WRITTEN EXERCISE
Put each line of the data below into a JSON list of strings, one string per line, skipping blank lines and leaving out the pictures.

Element and text position data:
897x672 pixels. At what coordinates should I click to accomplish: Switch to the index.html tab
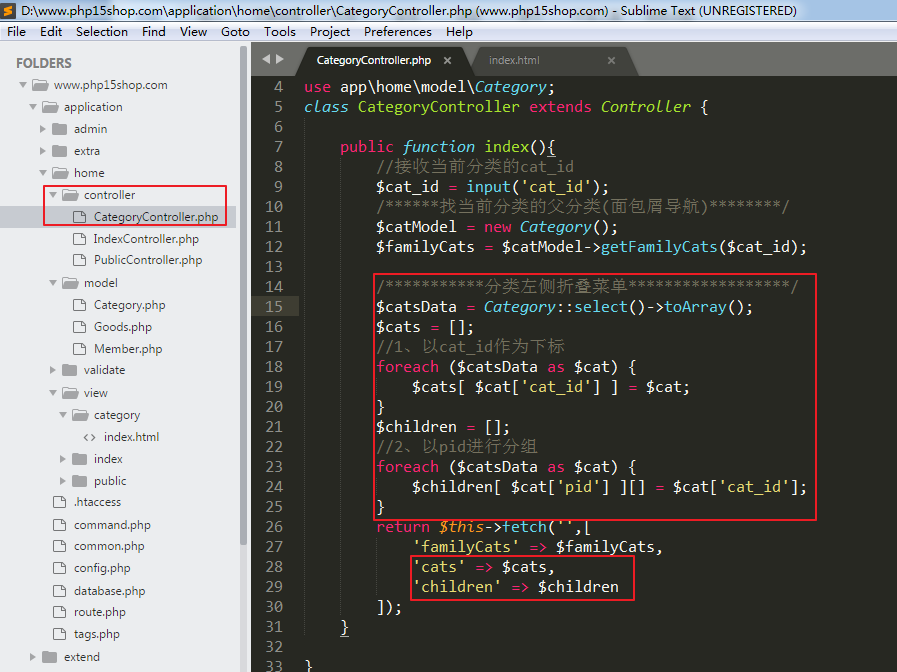[514, 60]
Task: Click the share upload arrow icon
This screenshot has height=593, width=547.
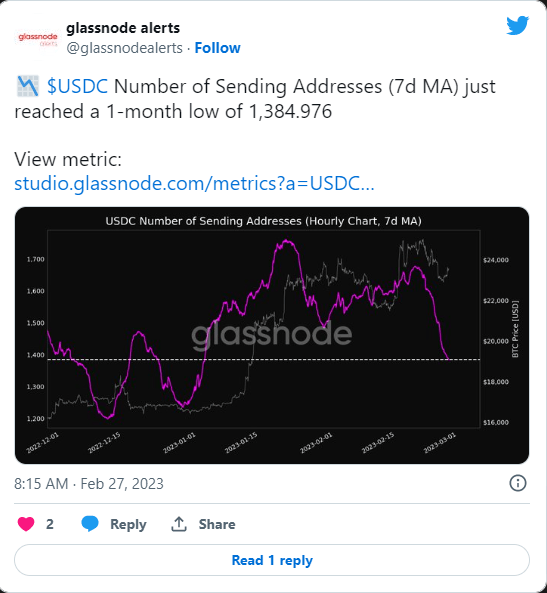Action: pyautogui.click(x=179, y=524)
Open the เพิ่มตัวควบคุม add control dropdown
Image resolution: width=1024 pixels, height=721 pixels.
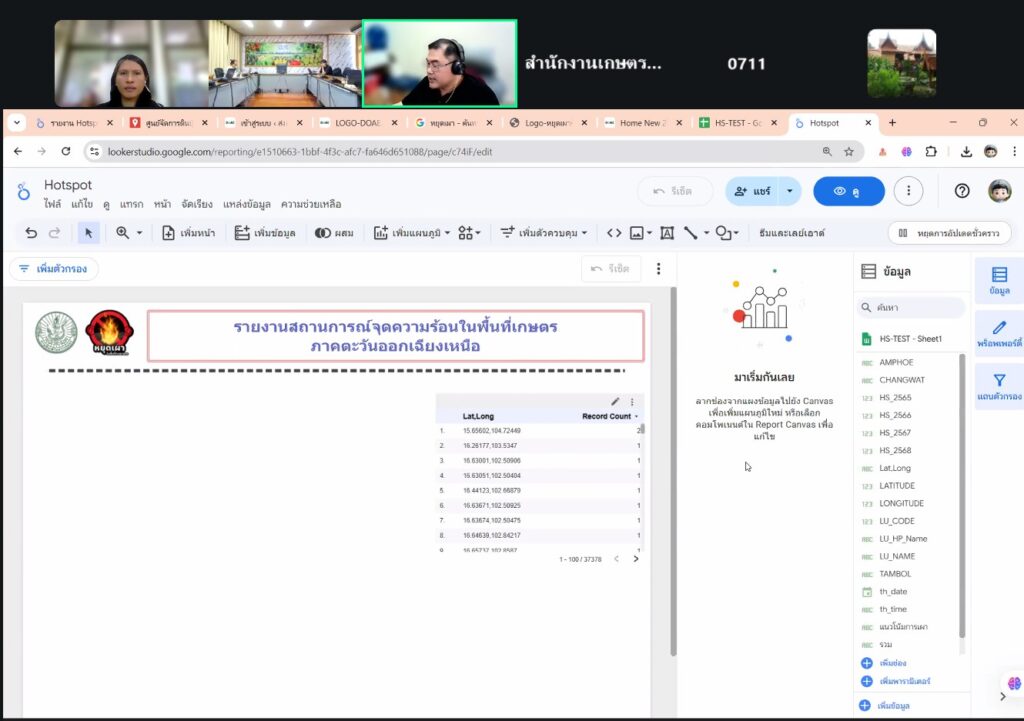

TASK ANSWER
[
  "897x672 pixels. At what coordinates should I click to accomplish: Switch to the index.html tab",
  "[514, 60]",
  "Task: Click the share upload arrow icon",
  "This screenshot has height=593, width=547.",
  "Action: pyautogui.click(x=179, y=524)",
  "Open the เพิ่มตัวควบคุม add control dropdown",
  "Image resolution: width=1024 pixels, height=721 pixels."
]